**WORK REQUIRED**
Filter the entries for the word "Möhlin". Copy each line that has it.
+++
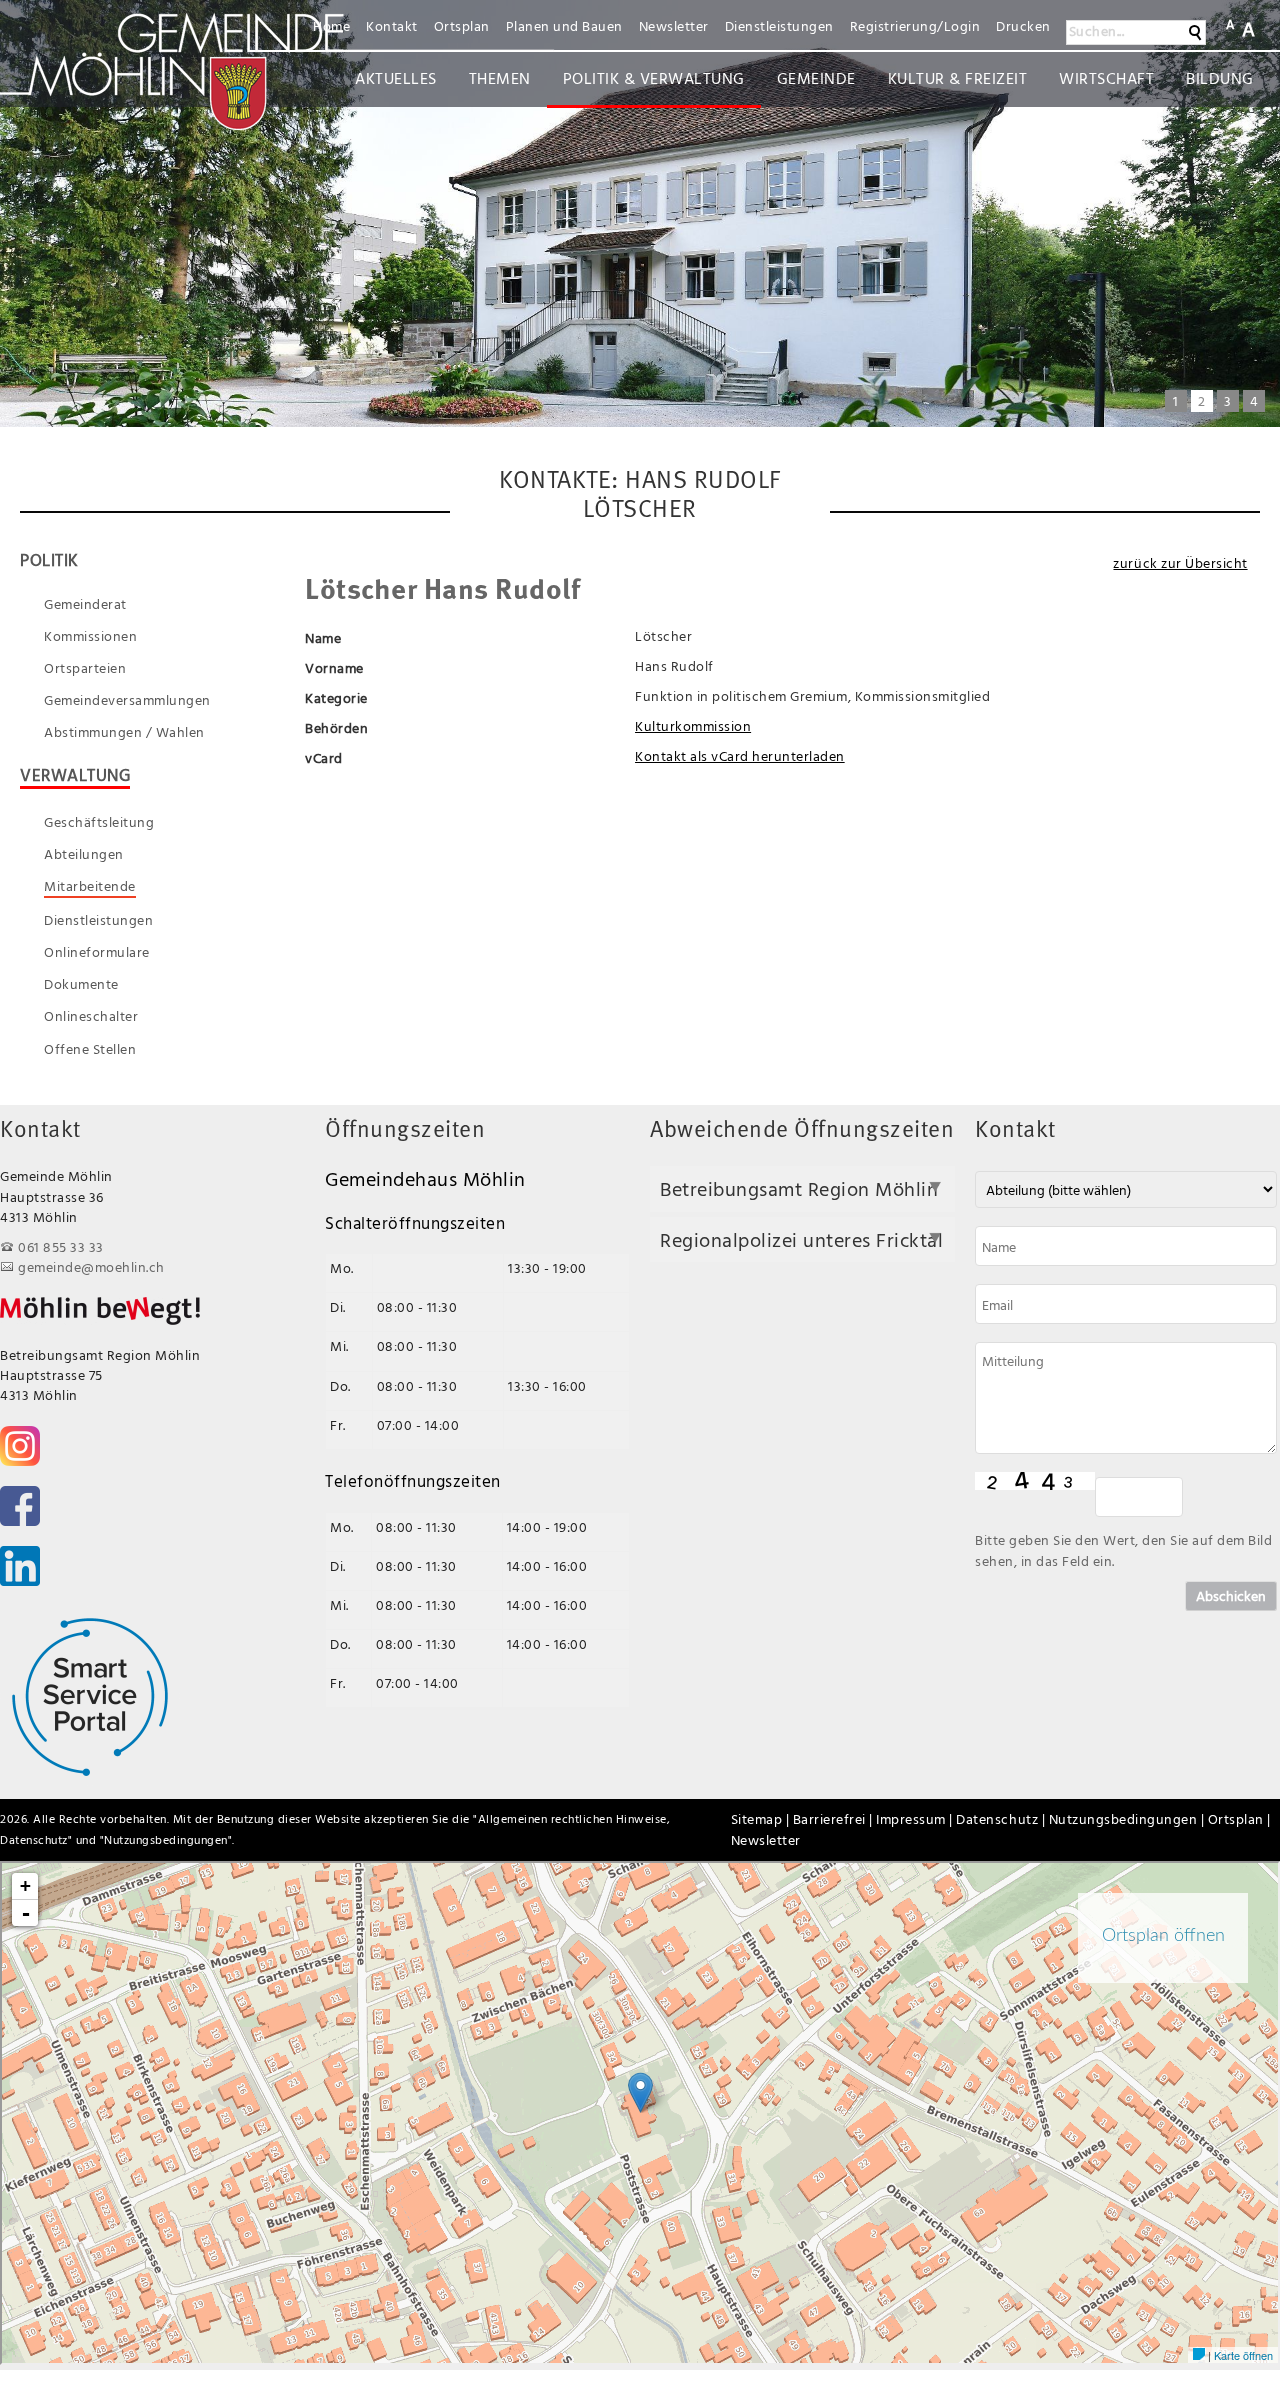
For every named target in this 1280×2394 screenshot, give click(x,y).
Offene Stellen (90, 1049)
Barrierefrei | (835, 1818)
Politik (49, 560)
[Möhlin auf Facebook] (20, 1506)
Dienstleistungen (779, 25)
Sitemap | (762, 1818)
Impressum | (916, 1818)
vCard (324, 757)
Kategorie (336, 697)
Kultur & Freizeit (958, 78)
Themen (500, 78)
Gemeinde (816, 78)
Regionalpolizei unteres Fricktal (801, 1239)
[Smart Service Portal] (90, 1696)
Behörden (336, 727)
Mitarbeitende (90, 886)
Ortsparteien (85, 668)
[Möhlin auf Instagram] (20, 1446)
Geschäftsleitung (99, 822)
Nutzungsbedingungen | (1128, 1818)
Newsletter (674, 25)
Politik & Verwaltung (654, 78)
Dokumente (81, 984)
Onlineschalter (91, 1016)
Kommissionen (90, 636)
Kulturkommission (693, 725)
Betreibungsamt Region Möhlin (799, 1188)
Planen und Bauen (564, 25)
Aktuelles (396, 78)
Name (323, 637)
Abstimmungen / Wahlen (124, 732)
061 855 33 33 (61, 1246)
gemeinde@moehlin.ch (91, 1266)
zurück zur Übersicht (1180, 562)
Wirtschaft (1106, 78)
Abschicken (1231, 1595)
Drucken (1023, 25)
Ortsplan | (1239, 1818)
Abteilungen (84, 854)
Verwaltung (75, 776)
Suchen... (1097, 30)
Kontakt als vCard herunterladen (740, 755)
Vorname (334, 667)
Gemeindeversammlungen (127, 700)
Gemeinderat (85, 604)
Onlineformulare (97, 952)
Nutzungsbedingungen (166, 1839)
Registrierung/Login (915, 25)
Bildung (1220, 78)
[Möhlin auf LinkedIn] (20, 1566)
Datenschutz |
+++
**RESULT**
[Möhlin auf Facebook] (20, 1506)
[Möhlin auf Instagram] (20, 1446)
Betreibungsamt Region Möhlin (799, 1188)
[Möhlin auf LinkedIn] (20, 1566)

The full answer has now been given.